Hamilton-connected graphs have a chromatic number at least 3 A Hamilton-connected graph is a graph where for every pair of vertices there exists a hamiltonian path that connects them.
I'm trying to prove that the chromatic number of a Hamilton-connected graph $G$ is always greater or equal than 3 ($\chi(G) \ge 3$).
 A: Note that if $G$ is the graph $K_2$ (consisting of a single edge), then the chromatic number of $G$ is 2 and yet $G$ has a hamilton path between any two vertices.  So we need to assume $G$ has at least 3 vertices.
Let $G$ be a hamilton-connected graph on 3 or more vertices. We want to show $\chi(G) \ge 3$.  By way of contradiction, suppose $G$ has a 2-coloring.  So $G$ is bipartite, with bipartition $(V_1,V_2)$ say. Here, at least one part has 2 or more vertices, say $|V_1| \ge 2$.   Observe that if we pick two vertices $x,y \in V_1$, then there is a hamilton path from $x$ to $y$. This path has both its endpoints in $V_1$, which implies that $|V_1| = |V_2|+1$.  If $x \in V_1$ and $y \in V_2$, then there is a hamilton path from $x$ to $y$, which implies $|V_1|=|V_2|$, a contradiction.
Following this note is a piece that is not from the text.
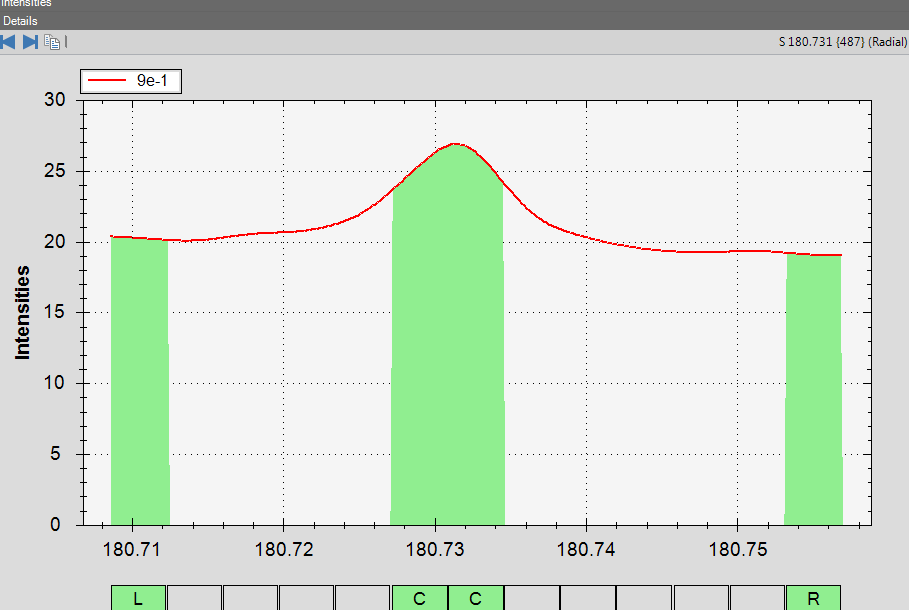
Task: Select the Intensities title bar
Action: point(26,4)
A: As i was writing down the question i came up with the following solution (not sure if 100% correct, so any input is welcome):  
It is sufficient to prove that there doesn't exist a 2-coloring of $G$.  
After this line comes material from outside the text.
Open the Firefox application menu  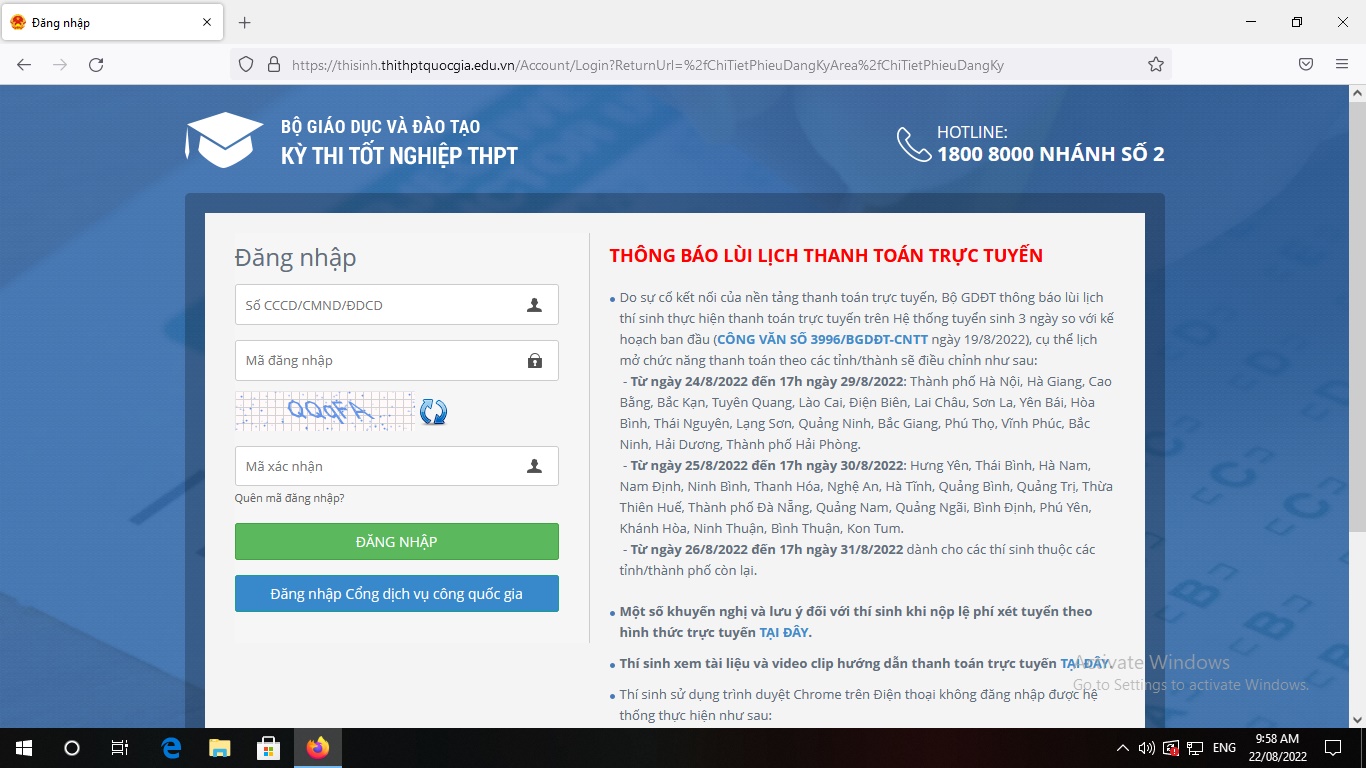(x=1341, y=65)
For a 2-coloring to exist in G, the Hamilton path connecting each pair of vertices with the same color must contain an odd number of vertices (and vice versa).
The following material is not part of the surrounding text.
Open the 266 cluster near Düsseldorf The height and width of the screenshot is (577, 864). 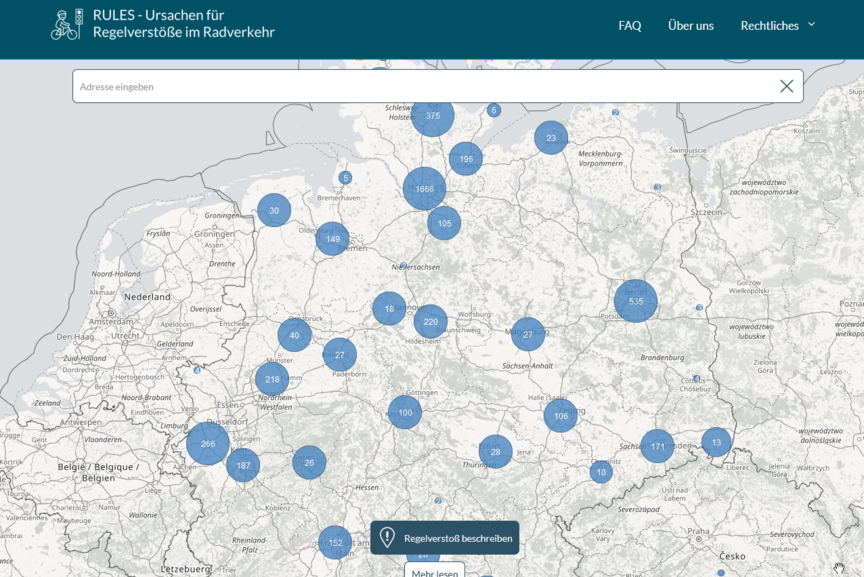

So, if we say that the graph has $V(G)=2k$ vertices, and choose 2 random vertices $u,v$,the path connecting them will have an even number of vertices, so $\chi(u)=\chi(v)=1$, if we pick a random vertice $x$ with $\chi(x)=2$, then there must exist a Hamilton path connecting $x,u$ containing even vertices, which cannot be colored with only 2 colors.